[Start of Attachment]

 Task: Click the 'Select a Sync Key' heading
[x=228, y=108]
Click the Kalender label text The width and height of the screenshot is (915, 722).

[End of Attachment]
[Start of Attachment]

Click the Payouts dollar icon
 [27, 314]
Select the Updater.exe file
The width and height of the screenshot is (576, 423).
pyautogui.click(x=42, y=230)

[End of Attachment]

* Description of the task
Please, from the material above, copy only the lines from the line with "Task: Click the 'Select a Sync Key' heading" up to and including the line with "Click the Kalender", exactly as written.

* Result for this task
 Task: Click the 'Select a Sync Key' heading
[x=228, y=108]
Click the Kalender label text The width and height of the screenshot is (915, 722).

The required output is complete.